* Task goal:
Every line of the entries that holds the word "computer" is to be copied.

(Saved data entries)
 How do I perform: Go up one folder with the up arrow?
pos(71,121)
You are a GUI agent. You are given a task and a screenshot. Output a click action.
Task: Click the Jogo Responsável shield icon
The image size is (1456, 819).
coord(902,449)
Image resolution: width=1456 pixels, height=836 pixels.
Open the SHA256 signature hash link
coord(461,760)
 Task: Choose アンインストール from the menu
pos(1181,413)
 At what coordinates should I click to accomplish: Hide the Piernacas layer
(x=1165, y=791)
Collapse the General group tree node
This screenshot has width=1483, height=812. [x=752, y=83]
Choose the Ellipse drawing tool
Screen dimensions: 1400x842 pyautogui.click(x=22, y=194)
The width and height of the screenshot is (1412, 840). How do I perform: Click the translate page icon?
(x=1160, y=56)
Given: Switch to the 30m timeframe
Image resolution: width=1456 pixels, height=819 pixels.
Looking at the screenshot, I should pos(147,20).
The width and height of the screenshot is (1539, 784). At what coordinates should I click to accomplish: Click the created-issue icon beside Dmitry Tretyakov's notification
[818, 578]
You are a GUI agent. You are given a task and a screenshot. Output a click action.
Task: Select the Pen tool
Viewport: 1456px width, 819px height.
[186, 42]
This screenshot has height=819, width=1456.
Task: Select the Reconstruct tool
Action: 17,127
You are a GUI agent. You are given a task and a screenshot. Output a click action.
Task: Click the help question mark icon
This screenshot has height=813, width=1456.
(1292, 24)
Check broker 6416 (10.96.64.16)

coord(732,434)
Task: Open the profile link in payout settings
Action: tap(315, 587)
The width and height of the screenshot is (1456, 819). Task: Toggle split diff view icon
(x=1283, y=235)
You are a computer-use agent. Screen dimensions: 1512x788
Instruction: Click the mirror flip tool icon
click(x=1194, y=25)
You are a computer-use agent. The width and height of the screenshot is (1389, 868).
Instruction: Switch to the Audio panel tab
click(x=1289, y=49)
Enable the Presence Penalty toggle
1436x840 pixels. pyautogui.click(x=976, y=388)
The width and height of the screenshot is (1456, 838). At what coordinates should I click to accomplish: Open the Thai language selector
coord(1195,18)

* Answer for this exercise:
You are a computer-use agent. Screen dimensions: 1512x788
You are a computer-use agent. The width and height of the screenshot is (1389, 868).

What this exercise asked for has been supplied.